Abstract
- In Rwanda the numbers clash: the figure is put forward at 100 to 200,000 victims and from one to two million refugees. Imprecise information but which can be explained by the chaos that the country is experiencing: the massacres perpetrated between two rival ethnic groups who have been vying for power for decades.
- In Rwanda there is an exodus. An exodus of such magnitude that it has been described as a major humanitarian disaster by the Red Cross. Half a million people fled the country, crossed the rivers. Not all of them were able to cross into Burundi so they flowed back to Tanzania where the UNHCR reports queues eight kilometers long.
- In the camps there are always the same wounded, the bandaged neck hiding the machete blow which missed its target. In Rwanda the massacres continue. According to one of the rare European witnesses still on the spot, an ICRC delegate whom we have just contacted in Kigali, a new massacre took place today in Gitarama, to the south of the capital, where the provisional government folded. Philippe Gaillard: "I don't think there is a single prefecture in Rwanda that has escaped the killings. There is a manhunt, for ethnic reasons, for political reasons".
- For political reasons, refugees are beginning to dare to talk about it like this man, one of the rare opponents of the regime in place to have been able to save his skin. Alphonse-Marie Nkubito: "It's not even an ethnic massacre. It's a political operation. It's a political game that was played between those who didn't want democratic change, that is to say the presidential movement, and the opposition. In fact the presidential movement wanted to put an end to all these attempts at democracy and they succeeded. If they caught me, even today, they would kill me even though I am a Hutu!".
- Hutu, like this woman: the former Prime Minister massacred in the early hours by extremists of his own ethnic group. Extremists who did not want to share power with the Tutsi. The Hutu democrats therefore joined the persecuted Tutsi in death and in the exodus.

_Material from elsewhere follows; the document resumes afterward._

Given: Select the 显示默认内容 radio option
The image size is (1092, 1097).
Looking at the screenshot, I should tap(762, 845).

- UN Secretary General Boutros Boutros-Ghali suggests considering the use of force to stop the killings in Rwanda, "even if that, he says, requires reinforcements from blue helmets".

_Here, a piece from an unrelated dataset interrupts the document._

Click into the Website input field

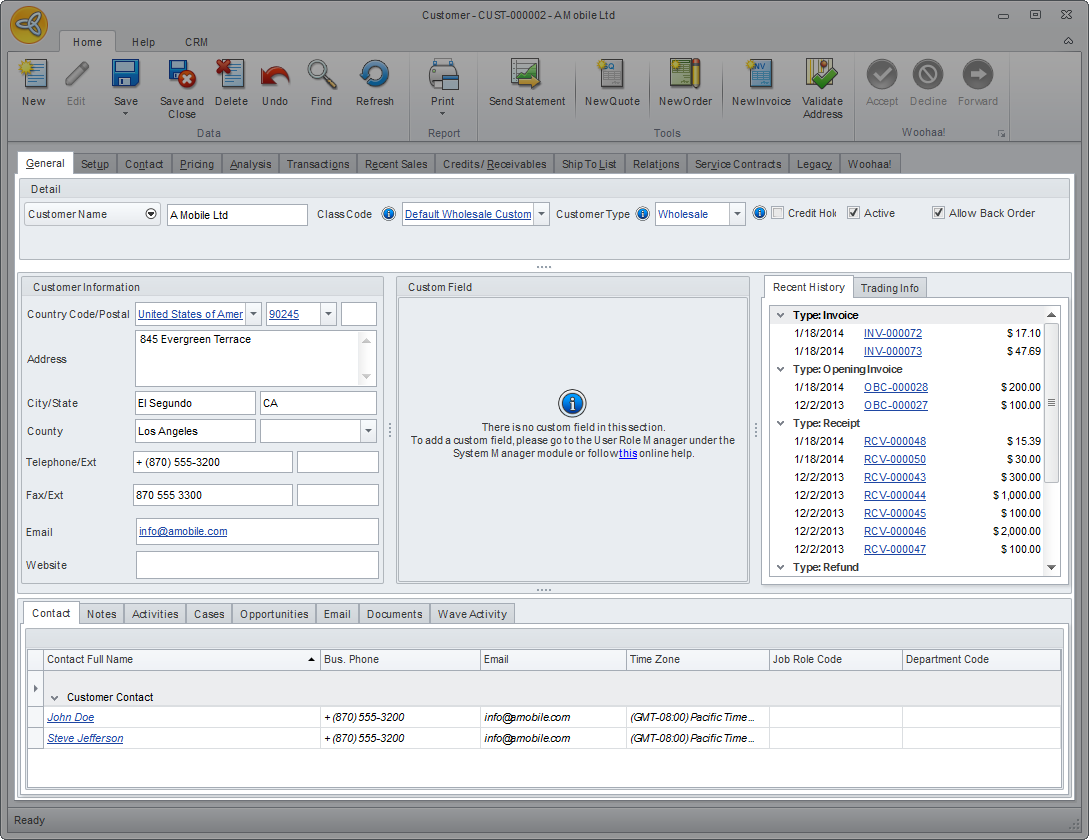[x=257, y=565]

- Rony Brauman: "It is indeed a butchery. But it is not a butchery which is due to inter-ethnic clashes. It is a butchery which is due to a real unilateral massacre! The Jews and the Aryans, they do not did not throw themselves on each other to cut each other's throats. The Aryans, the Nazis, killed Jews. There, you have a faction, which is the presidential guard, which, on the occasion of the assassination of their President, for which they themselves are probably responsible, wanted to radicalize the regime a little more. And as soon as the plane fell, in the hours that followed, the massacre was launched by well-identified militias, by a faction of the army and by the Praetorian Guard of the President. And it is they who criss-cross the country and who, with grenades, machetes, machine guns, shoot at anything that looks like a Tutsi, because they believe that the Tutsi are a bit like the Jews of Rwanda, and what looks like a Hutu opponent whom they know very well because Rwanda is a small country where everyone knows everything about everyone. […] Interference is a non-issue. When a private, independent humanitarian organization, which has no other objective than to bring relief to men and women in distress, crosses a border, it does not interfere. In the name of the duty of humanitarian initiative, she will bring relief to people who are going to die. When a State, on the other hand, crosses a border, when it establishes relations with another State, hostile, friendly, etc., it is playing politics. So if his interference is political, fine! At that point we are in another area. But what I do not believe in at all, what I find carrying very heavy perverse effects in addition, is the so-called humanitarian interference practiced by the States".